Like any oher form of business promotion, Networking is as much about what you put into it as what you get out of it. Gleaned from many years of attending some truly shocking events and some totally brilliant ones, here’s a few pointers worth considering:
1. Don’t Rush It – Networking is not about making instant returns; you’re not going to turn up at your first event and get lucky. It’s all about building relationships, getting to know people and building trust. There’s more to it than pitching and dealing, plugging and promoting.
2. Communication – Being a good communicator helps and regularly attending a networking event helps you hone that vital business skill and improves your effectiveness.
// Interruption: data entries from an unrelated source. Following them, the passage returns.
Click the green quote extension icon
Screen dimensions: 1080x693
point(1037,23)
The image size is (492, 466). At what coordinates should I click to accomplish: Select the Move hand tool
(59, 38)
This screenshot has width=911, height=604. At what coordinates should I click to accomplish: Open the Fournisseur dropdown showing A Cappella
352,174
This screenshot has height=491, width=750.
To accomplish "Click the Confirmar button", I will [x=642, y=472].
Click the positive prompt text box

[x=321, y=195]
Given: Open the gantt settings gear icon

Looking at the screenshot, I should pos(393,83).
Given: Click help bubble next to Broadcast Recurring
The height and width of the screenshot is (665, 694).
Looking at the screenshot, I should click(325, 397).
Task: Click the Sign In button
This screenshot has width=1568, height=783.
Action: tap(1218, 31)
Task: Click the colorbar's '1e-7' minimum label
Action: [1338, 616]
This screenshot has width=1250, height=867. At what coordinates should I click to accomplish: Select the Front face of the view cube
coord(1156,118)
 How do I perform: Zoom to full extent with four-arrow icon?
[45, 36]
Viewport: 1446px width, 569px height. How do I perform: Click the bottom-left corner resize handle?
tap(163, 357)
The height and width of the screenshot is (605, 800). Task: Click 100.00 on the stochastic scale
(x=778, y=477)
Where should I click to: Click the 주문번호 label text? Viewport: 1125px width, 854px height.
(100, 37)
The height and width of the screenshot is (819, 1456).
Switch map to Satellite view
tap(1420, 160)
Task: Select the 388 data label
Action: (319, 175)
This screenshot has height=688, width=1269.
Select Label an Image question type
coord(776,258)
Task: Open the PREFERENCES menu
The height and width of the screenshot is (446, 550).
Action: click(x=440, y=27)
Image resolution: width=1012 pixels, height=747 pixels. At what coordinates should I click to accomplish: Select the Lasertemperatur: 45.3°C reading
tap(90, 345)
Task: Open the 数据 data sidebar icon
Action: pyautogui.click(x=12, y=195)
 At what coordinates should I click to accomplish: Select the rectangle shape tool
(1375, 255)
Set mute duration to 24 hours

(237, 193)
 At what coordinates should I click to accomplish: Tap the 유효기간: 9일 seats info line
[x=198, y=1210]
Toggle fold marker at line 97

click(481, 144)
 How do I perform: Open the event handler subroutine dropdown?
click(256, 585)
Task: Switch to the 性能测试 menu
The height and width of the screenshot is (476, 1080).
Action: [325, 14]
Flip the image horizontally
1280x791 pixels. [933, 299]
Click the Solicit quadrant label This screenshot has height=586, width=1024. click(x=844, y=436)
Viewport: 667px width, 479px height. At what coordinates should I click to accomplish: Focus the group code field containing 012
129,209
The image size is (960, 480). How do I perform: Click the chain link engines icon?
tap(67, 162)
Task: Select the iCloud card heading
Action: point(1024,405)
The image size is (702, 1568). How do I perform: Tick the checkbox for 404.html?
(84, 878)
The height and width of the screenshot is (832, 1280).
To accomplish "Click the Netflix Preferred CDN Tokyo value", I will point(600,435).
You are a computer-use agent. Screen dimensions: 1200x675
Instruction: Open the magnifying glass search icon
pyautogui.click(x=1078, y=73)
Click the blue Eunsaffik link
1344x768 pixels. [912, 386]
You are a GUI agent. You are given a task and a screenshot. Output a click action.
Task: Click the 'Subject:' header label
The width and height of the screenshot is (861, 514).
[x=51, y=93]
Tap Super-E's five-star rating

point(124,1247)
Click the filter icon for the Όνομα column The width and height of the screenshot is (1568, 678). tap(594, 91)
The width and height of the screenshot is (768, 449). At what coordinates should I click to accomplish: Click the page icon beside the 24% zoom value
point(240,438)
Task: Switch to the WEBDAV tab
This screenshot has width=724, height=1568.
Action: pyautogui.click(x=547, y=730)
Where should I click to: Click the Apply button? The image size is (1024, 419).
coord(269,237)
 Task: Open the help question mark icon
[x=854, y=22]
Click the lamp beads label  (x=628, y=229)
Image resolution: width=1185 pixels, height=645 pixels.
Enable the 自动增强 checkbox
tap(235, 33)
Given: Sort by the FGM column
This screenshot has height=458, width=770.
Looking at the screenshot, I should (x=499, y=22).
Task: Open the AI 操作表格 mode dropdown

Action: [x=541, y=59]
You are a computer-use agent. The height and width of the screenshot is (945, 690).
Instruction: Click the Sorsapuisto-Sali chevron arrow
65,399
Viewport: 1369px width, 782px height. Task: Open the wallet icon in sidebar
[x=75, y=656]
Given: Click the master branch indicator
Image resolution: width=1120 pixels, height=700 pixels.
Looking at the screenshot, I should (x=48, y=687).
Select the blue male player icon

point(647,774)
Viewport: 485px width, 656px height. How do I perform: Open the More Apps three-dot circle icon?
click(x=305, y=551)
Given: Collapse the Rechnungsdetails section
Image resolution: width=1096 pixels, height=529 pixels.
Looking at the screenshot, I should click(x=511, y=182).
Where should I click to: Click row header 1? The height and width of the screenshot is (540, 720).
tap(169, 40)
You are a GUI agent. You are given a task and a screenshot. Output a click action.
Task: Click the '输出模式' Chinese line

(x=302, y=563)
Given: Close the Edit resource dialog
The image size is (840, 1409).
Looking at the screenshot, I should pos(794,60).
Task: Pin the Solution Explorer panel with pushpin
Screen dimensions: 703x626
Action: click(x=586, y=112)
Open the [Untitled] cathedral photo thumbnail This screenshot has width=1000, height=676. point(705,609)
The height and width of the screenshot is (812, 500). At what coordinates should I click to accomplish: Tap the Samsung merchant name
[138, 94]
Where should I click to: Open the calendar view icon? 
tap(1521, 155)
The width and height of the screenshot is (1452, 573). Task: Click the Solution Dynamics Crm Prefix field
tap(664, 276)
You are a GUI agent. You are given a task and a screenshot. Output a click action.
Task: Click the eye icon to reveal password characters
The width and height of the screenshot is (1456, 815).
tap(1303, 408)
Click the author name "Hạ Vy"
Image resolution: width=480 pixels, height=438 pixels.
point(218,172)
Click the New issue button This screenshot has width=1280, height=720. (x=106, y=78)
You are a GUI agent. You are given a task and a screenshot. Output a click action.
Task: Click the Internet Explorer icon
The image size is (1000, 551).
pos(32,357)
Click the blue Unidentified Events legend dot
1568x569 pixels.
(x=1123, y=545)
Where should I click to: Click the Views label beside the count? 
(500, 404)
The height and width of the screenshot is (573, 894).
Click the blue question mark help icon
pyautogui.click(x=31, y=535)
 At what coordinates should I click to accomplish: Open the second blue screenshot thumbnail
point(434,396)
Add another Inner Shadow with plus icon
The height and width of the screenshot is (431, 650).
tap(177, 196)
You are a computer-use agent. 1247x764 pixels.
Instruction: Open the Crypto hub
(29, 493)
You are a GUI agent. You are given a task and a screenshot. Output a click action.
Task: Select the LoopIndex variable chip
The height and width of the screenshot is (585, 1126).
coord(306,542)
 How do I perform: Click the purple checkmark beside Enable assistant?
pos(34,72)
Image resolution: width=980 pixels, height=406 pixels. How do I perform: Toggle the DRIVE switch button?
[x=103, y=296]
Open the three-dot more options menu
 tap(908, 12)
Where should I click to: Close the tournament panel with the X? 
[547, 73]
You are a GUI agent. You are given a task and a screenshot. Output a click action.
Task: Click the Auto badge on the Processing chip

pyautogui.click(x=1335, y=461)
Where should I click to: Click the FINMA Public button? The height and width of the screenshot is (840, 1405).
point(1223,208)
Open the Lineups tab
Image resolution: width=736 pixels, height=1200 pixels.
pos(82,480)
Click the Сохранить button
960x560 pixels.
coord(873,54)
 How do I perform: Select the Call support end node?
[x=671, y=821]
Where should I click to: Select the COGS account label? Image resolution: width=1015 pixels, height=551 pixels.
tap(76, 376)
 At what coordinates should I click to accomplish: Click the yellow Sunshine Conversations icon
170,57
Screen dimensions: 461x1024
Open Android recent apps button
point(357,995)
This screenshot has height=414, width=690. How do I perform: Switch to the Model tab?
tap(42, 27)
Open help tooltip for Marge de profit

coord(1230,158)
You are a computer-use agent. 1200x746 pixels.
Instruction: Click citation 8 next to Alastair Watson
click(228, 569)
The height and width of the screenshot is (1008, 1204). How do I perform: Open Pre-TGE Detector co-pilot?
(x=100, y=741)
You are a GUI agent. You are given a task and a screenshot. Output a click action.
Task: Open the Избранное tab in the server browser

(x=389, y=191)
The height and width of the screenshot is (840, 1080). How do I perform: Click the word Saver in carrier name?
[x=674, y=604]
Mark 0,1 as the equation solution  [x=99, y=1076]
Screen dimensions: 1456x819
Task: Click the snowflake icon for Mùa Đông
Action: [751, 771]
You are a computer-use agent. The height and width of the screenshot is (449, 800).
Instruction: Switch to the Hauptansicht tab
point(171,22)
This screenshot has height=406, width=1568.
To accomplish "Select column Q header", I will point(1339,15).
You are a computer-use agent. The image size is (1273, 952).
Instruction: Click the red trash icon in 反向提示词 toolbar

A lot of people are nervous at first but you’ll be amazed at how quickly you find your confidence.
3. Decide What You Want – Try out different networking groups; some are regular and structured, some are more informal. Some require membership and a substantial commitment in time and money, while others allow a pay-as-you-go approach and accept that there are times when you may not be able to get along to the event.
4. The Social Element – For sole traders and micro businesses, the network meeting might be the only personal contact they have in the working day and many people simply enjoy the social aspect of the event. Be wary of thinking they have nothing to offer you, you never know who they might be talking to next.
5. Be Interested In Others – While it’s good practice to take enough business cards with you to a networking meeting, be wary of those who arrive armed with enough promotional literature to paper the venue. They probably have a specific agenda and it’s unlikely to involve asking you about your business.
6. The Elevator Pitch – If you attend an event where you get the chance to stand up for a minute or two and talk about what you do, don’t blow it by talking for too long or by not preparing your elevator pitch and rehersing it. No one appreciates being lectured by a self-obsessed bore and you’ll kick yourself if you just wing it and forget to mention something crucial.
7. Regular is Best – Whether you go weekly, fortnightly or monthly, try and find a group that you can become a regular at, people will trust you more and are more likely to recommend you to others. Remember that everyone at the event will have other networks and making the right impression could well open doors you weren’t even knocking on.
8. Reap The Rewards – If the event produces a delegate list, don’t fall into the trap of rushing back to the office and firing off emails to everyone on it. Be selective, follow up conversations you’ve had with a polite thank you and act on what you’ve promised to do. Above all, enjoy it, don’t go with the sole intention of getting something out of it, give it time, work at being a good networker and the benefits will soon manifest themselves.